ABOUT THIS EXERCISE: In the listing below, the lines starting at the line with "Where should I" and ending at the line with "Navigate back via the Overview breadcrumb" are to be output verbatim. Images stay out of the copy.

DATA EXCERPTS:
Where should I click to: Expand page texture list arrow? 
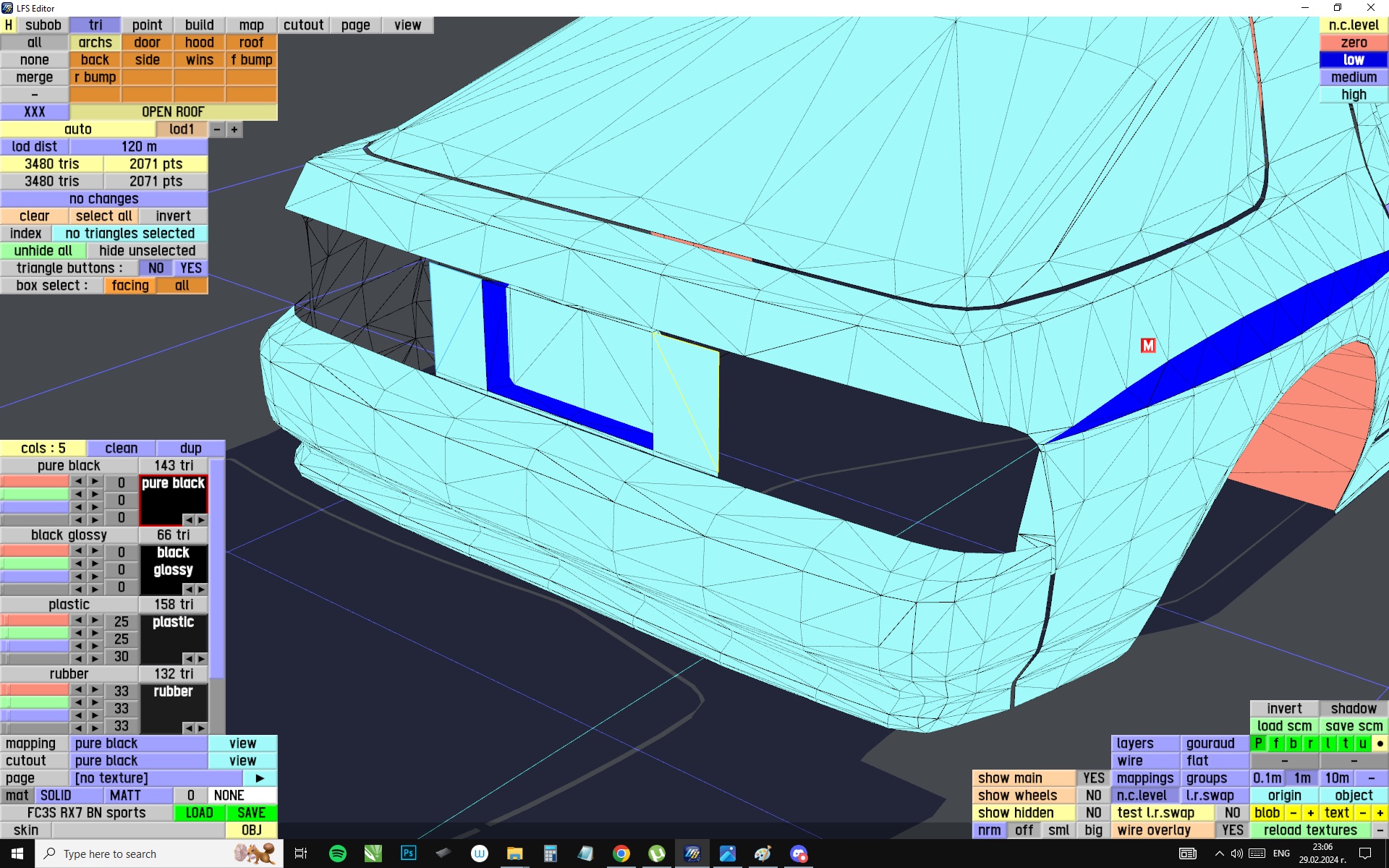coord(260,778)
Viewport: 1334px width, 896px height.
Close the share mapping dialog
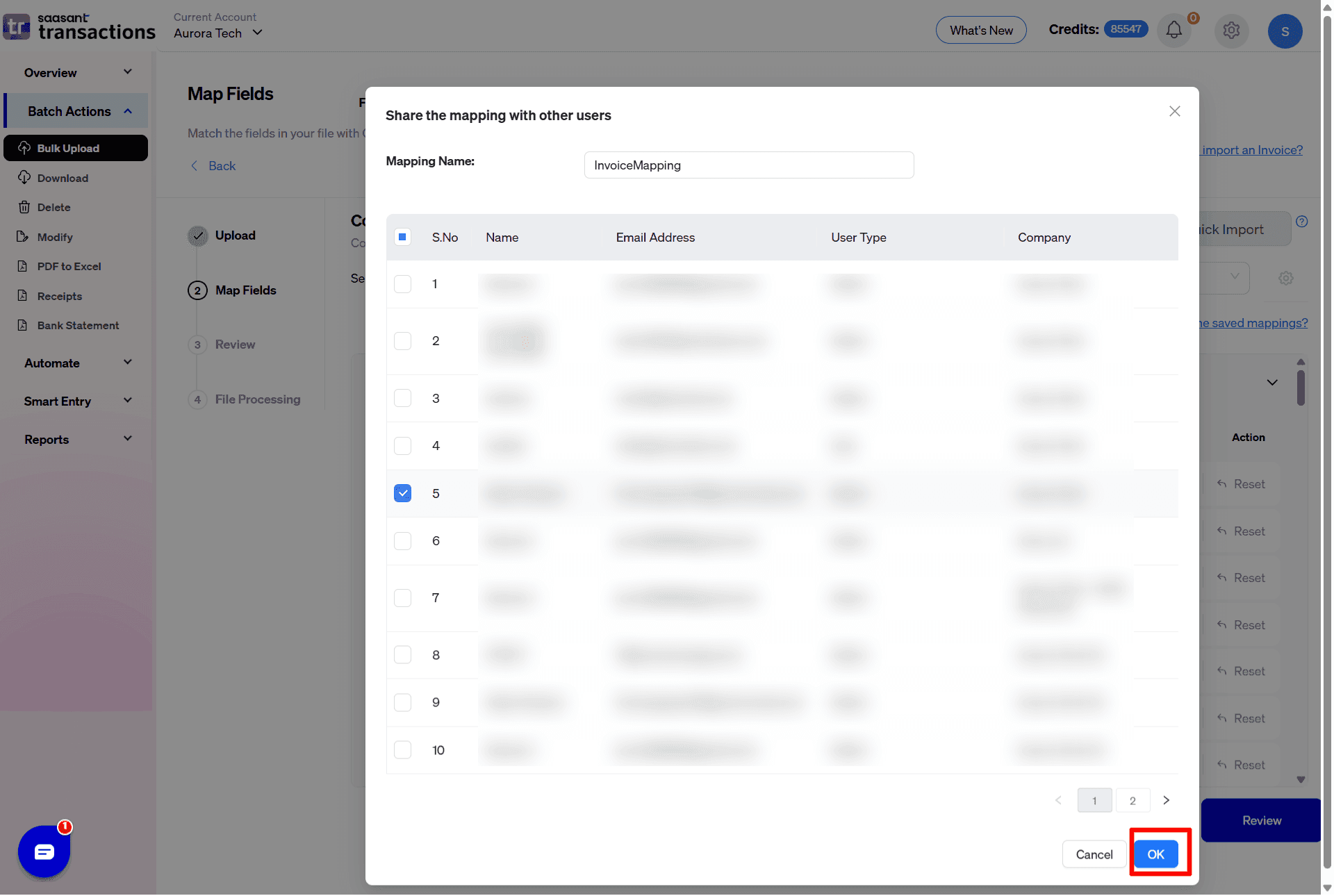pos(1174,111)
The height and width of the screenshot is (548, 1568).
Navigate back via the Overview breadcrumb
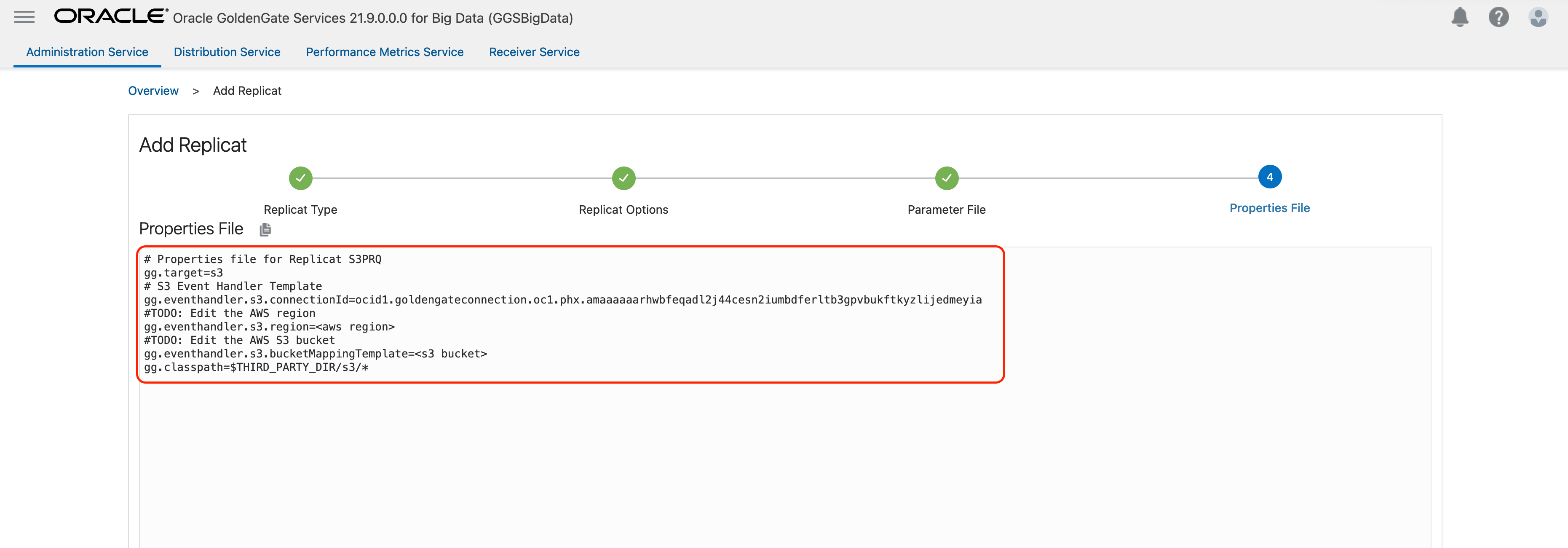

--

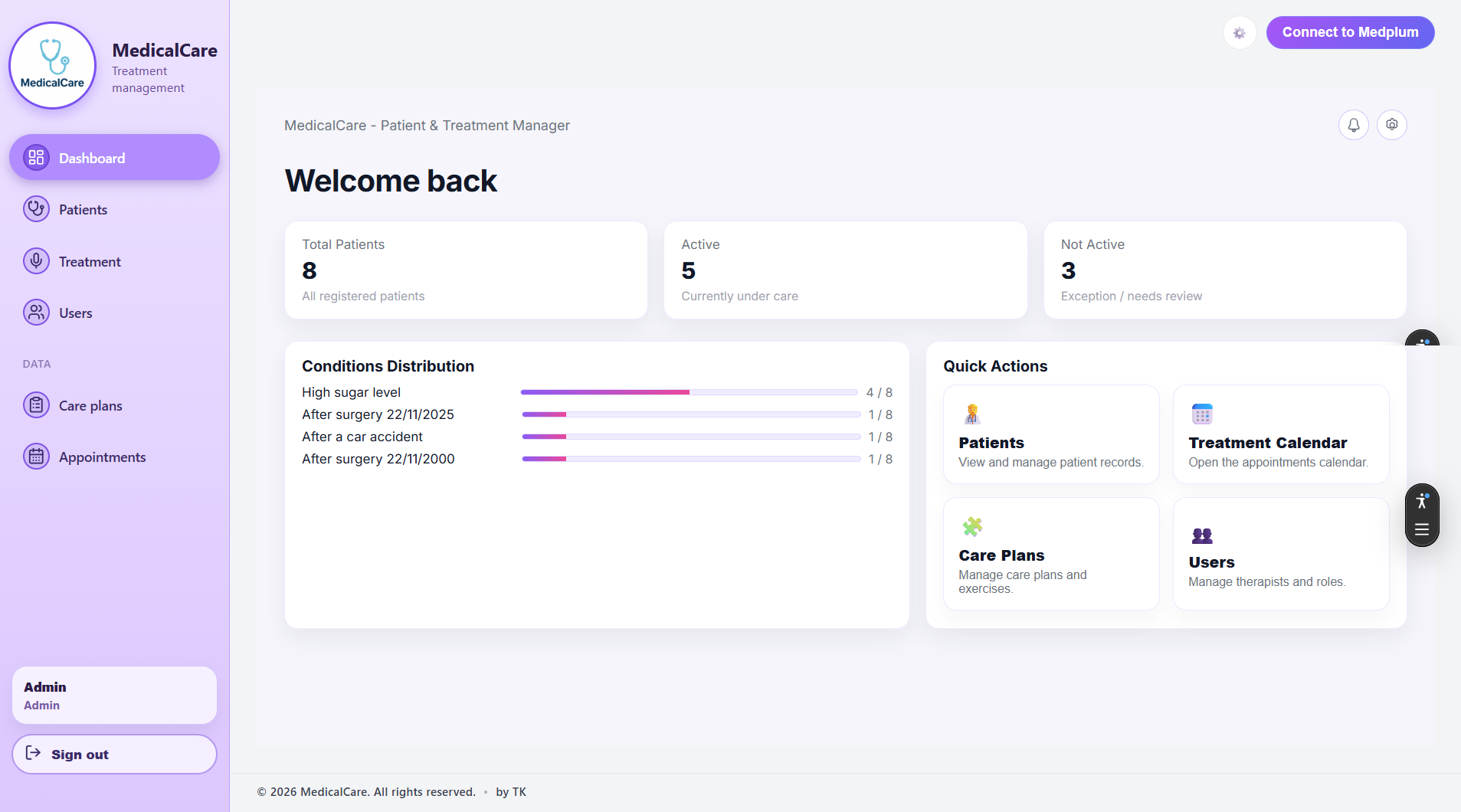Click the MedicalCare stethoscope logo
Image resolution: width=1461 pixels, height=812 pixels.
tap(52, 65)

* * *

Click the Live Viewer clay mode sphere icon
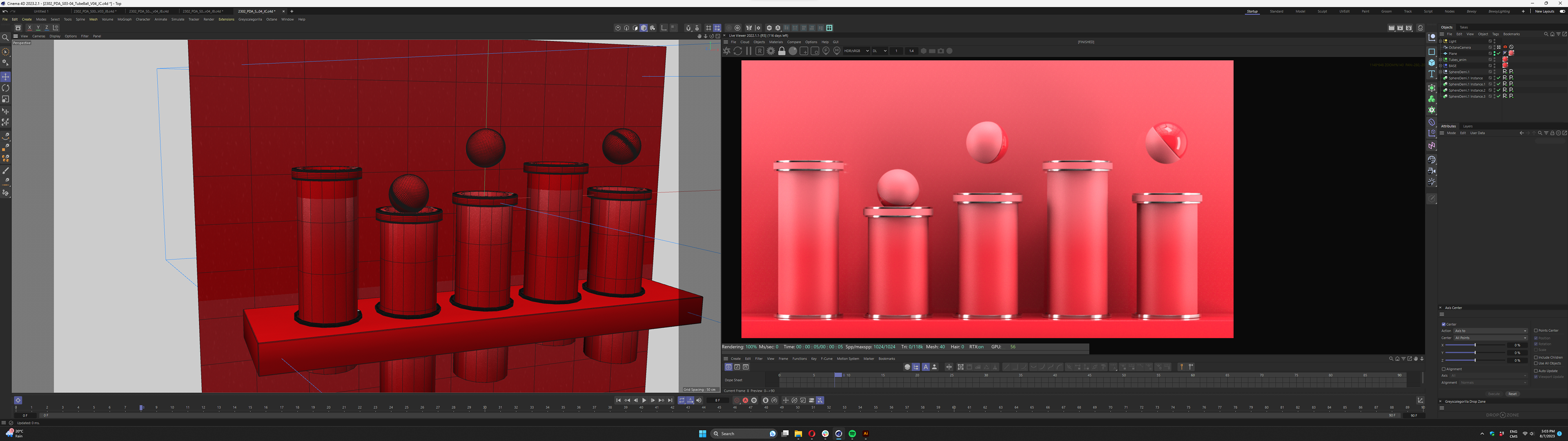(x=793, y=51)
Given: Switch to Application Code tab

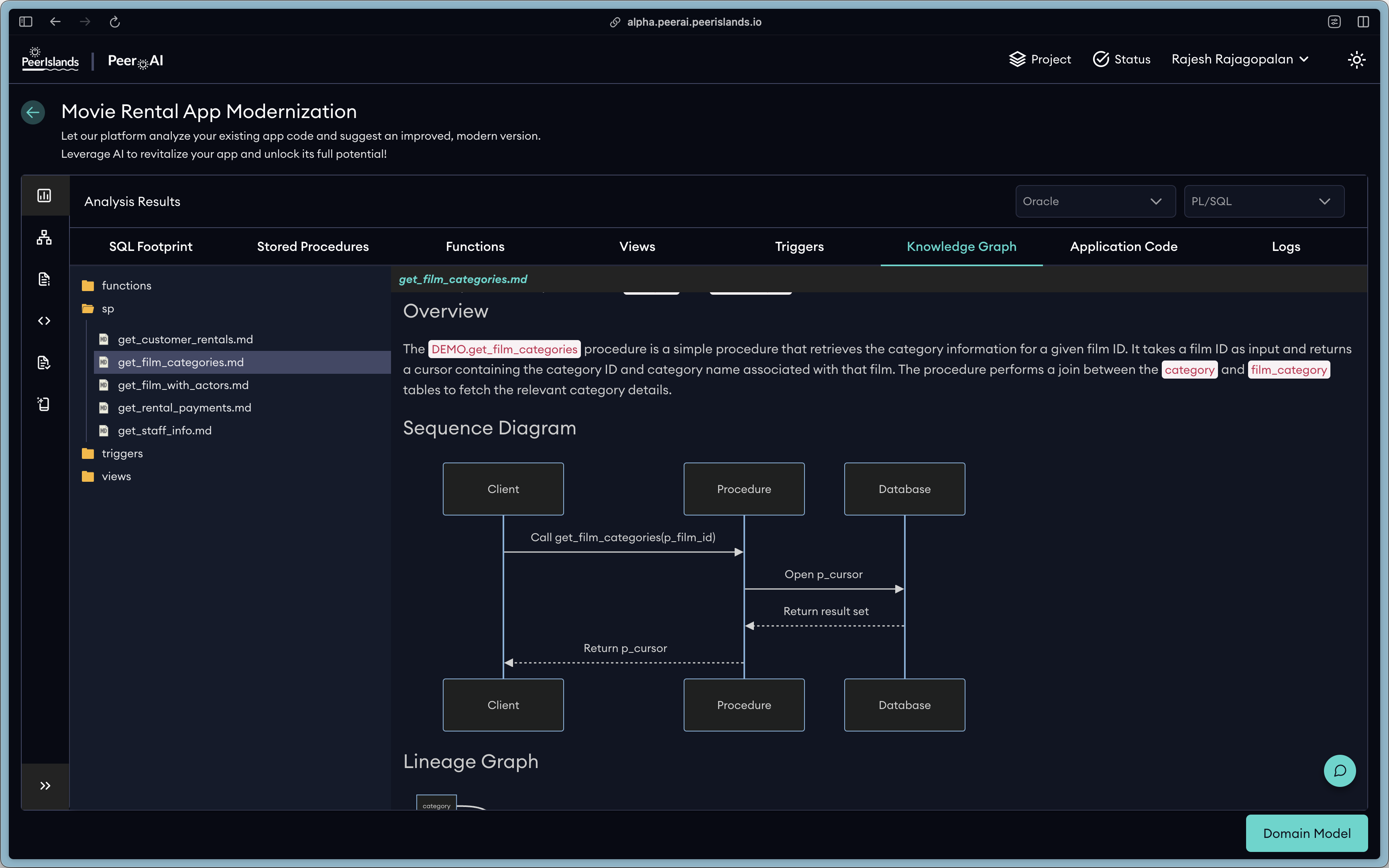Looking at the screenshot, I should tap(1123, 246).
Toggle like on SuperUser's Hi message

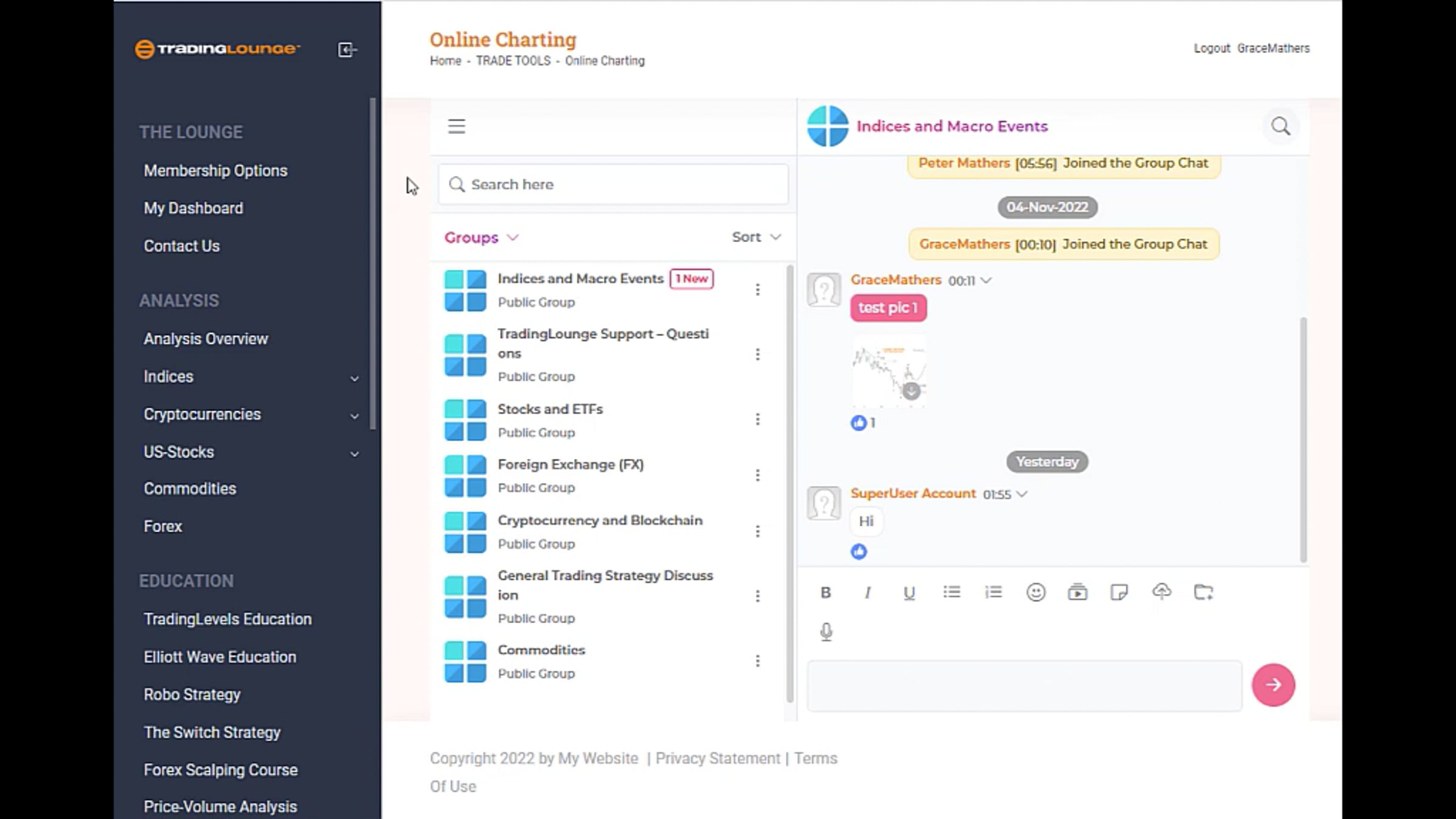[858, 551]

RESPONSE TO THIS TASK:
Where should I click to: Expand page texture list arrow? 
coord(260,778)
Viewport: 1334px width, 896px height.
Close the share mapping dialog
pos(1174,111)
The height and width of the screenshot is (548, 1568).
Navigate back via the Overview breadcrumb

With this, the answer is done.